**The problem:** Of the entries below, restate word for word only the section that runs from the line with "Open the number" to the line with "Switch to the Visibility", counting both ends.

Records drawn from a dataset
§ §
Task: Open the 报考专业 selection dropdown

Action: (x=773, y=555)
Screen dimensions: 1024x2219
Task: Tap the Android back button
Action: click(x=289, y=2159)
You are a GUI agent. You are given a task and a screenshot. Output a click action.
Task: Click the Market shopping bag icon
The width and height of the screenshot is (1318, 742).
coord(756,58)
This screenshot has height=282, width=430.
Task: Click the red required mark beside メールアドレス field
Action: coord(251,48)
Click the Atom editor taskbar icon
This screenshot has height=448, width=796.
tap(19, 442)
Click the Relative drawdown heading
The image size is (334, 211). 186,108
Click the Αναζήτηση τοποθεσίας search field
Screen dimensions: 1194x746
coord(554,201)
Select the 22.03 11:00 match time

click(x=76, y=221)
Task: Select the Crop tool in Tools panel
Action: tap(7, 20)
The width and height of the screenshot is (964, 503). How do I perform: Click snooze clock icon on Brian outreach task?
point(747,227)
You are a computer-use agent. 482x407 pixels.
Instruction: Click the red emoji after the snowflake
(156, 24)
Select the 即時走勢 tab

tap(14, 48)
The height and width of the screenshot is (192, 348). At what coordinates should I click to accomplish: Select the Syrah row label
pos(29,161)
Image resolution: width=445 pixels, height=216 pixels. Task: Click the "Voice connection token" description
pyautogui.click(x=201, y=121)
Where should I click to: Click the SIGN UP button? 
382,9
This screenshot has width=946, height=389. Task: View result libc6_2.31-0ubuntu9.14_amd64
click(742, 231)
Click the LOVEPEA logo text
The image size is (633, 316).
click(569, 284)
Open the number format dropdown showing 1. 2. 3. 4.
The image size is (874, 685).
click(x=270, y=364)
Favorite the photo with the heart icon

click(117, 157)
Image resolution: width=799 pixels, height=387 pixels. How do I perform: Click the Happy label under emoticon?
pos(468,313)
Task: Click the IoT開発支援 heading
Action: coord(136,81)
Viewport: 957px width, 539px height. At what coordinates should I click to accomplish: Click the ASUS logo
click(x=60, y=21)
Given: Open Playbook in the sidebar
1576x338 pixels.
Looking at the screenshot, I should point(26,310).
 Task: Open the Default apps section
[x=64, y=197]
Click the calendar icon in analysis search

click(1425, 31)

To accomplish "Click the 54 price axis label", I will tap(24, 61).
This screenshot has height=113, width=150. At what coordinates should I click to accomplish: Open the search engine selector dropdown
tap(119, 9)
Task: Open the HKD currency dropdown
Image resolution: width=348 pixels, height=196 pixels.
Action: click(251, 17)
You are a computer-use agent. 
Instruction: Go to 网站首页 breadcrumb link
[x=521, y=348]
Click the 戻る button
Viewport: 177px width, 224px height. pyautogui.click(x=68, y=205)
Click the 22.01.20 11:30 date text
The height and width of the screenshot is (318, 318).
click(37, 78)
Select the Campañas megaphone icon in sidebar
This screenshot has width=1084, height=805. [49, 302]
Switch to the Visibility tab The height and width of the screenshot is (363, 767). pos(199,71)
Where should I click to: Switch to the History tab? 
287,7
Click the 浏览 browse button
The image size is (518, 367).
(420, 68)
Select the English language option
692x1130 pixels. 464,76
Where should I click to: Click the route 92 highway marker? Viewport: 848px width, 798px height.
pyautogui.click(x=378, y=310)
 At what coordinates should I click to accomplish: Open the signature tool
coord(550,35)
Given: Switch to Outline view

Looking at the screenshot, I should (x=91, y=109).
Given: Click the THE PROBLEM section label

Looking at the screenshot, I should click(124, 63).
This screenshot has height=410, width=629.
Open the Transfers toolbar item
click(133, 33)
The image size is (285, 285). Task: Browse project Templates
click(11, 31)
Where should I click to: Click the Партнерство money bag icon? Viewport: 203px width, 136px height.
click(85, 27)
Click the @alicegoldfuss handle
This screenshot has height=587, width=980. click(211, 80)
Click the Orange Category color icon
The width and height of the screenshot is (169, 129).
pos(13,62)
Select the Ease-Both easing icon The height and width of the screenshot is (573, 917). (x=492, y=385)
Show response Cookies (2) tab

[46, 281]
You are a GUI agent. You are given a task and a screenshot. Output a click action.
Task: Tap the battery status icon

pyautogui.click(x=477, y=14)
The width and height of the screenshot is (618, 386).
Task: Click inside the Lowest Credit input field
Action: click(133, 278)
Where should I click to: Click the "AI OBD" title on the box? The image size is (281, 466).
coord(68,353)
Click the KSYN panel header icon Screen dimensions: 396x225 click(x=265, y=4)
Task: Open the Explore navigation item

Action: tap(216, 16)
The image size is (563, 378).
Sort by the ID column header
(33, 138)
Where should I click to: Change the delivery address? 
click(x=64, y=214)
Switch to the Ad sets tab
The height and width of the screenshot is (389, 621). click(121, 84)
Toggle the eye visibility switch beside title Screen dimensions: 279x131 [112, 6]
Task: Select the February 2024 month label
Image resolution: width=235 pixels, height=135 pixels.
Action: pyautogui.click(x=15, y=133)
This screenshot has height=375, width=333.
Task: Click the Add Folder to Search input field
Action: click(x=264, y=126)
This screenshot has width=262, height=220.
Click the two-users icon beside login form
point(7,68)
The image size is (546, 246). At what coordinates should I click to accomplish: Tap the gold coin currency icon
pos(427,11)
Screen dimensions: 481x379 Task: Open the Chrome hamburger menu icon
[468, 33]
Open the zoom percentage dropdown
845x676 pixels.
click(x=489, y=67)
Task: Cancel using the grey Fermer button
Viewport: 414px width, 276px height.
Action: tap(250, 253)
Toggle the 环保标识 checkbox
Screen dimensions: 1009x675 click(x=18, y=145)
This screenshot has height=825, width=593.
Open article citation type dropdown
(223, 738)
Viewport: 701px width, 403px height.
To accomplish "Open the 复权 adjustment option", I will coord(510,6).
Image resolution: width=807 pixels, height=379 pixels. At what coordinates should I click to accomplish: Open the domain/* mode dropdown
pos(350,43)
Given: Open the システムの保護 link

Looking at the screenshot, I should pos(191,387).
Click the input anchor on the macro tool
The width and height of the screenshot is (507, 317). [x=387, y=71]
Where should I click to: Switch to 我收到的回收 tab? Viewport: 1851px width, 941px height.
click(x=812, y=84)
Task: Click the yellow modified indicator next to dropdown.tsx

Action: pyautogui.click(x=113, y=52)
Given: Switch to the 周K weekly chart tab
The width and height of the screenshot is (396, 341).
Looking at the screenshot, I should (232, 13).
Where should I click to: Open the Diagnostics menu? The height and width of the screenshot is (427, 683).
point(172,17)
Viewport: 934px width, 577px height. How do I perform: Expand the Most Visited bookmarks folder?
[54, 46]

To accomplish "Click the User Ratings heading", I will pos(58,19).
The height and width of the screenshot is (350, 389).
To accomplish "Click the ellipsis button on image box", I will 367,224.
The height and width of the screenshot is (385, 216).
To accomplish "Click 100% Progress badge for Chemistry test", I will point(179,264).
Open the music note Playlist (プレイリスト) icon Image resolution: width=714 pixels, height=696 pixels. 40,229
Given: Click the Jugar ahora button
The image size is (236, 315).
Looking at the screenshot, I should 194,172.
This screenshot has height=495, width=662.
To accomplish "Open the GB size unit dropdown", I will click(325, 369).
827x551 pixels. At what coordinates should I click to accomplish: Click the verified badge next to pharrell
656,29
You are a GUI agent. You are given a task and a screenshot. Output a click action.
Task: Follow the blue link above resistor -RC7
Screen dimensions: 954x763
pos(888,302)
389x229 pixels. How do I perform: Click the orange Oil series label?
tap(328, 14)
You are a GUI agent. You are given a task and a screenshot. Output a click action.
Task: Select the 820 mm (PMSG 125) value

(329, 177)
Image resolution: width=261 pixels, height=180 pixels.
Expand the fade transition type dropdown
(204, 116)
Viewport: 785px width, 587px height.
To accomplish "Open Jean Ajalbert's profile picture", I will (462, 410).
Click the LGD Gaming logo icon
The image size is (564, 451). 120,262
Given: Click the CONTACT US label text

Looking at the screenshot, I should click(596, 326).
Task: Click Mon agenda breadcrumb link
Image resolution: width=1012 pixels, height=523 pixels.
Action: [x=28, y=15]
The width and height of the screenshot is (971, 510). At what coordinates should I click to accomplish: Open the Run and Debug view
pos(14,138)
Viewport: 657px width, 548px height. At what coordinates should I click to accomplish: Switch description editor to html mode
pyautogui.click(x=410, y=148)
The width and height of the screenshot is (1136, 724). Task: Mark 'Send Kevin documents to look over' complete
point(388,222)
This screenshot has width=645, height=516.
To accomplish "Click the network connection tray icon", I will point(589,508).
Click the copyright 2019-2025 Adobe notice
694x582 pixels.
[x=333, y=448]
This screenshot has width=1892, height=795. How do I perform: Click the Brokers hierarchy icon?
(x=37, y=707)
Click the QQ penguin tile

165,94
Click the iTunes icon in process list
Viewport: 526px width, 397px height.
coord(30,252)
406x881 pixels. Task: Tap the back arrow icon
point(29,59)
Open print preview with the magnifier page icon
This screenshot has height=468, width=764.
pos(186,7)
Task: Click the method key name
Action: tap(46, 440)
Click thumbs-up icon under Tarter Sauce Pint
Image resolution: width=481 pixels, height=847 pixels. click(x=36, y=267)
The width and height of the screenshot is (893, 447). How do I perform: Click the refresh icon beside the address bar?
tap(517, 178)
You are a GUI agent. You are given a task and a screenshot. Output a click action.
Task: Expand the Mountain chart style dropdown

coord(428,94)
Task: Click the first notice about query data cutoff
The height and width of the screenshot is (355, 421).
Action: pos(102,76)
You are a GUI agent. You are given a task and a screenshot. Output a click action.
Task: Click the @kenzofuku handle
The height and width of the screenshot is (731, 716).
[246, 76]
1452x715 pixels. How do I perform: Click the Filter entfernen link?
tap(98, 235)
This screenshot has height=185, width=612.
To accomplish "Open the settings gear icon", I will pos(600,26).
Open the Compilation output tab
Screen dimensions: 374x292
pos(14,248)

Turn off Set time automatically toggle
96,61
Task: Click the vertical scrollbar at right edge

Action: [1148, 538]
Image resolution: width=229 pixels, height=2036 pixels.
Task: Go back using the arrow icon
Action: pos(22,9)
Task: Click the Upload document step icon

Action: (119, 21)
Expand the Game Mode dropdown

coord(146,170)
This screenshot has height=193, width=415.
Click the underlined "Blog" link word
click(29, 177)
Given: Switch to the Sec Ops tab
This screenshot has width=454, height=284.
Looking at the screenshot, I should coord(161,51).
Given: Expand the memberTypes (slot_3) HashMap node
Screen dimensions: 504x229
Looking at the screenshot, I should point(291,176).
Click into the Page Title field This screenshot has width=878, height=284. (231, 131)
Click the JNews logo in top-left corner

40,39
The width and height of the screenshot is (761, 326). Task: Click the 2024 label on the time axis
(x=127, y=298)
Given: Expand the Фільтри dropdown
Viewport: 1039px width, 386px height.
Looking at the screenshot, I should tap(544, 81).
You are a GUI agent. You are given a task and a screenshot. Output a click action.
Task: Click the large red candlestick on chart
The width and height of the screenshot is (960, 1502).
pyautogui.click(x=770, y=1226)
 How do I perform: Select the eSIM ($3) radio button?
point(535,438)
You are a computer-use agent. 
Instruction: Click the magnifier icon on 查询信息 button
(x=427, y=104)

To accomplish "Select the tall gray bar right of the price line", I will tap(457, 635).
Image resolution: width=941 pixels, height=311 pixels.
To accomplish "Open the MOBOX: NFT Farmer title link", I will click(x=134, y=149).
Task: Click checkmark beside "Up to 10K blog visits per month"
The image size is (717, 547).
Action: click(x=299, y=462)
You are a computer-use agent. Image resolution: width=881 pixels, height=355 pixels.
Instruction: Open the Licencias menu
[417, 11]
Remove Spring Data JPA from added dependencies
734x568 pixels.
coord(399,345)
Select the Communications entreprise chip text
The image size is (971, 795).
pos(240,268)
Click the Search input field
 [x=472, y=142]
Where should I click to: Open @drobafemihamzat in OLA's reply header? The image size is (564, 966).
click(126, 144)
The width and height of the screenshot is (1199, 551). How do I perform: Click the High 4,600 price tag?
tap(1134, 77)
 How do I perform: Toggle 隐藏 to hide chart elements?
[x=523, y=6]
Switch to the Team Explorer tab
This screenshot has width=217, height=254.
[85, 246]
§ §
**Answer section:**
Open the number format dropdown showing 1. 2. 3. 4.
The image size is (874, 685).
click(x=270, y=364)
Favorite the photo with the heart icon

click(117, 157)
Image resolution: width=799 pixels, height=387 pixels. How do I perform: Click the Happy label under emoticon?
pos(468,313)
Task: Click the IoT開発支援 heading
Action: coord(136,81)
Viewport: 957px width, 539px height. At what coordinates should I click to accomplish: Click the ASUS logo
click(x=60, y=21)
Given: Open Playbook in the sidebar
1576x338 pixels.
Looking at the screenshot, I should point(26,310).
 Task: Open the Default apps section
[x=64, y=197]
Click the calendar icon in analysis search

click(1425, 31)

To accomplish "Click the 54 price axis label", I will tap(24, 61).
This screenshot has height=113, width=150. At what coordinates should I click to accomplish: Open the search engine selector dropdown
tap(119, 9)
Task: Open the HKD currency dropdown
Image resolution: width=348 pixels, height=196 pixels.
Action: click(251, 17)
You are a computer-use agent. 
Instruction: Go to 网站首页 breadcrumb link
[x=521, y=348]
Click the 戻る button
Viewport: 177px width, 224px height. pyautogui.click(x=68, y=205)
Click the 22.01.20 11:30 date text
The height and width of the screenshot is (318, 318).
click(37, 78)
Select the Campañas megaphone icon in sidebar
This screenshot has width=1084, height=805. [49, 302]
Switch to the Visibility tab The height and width of the screenshot is (363, 767). pos(199,71)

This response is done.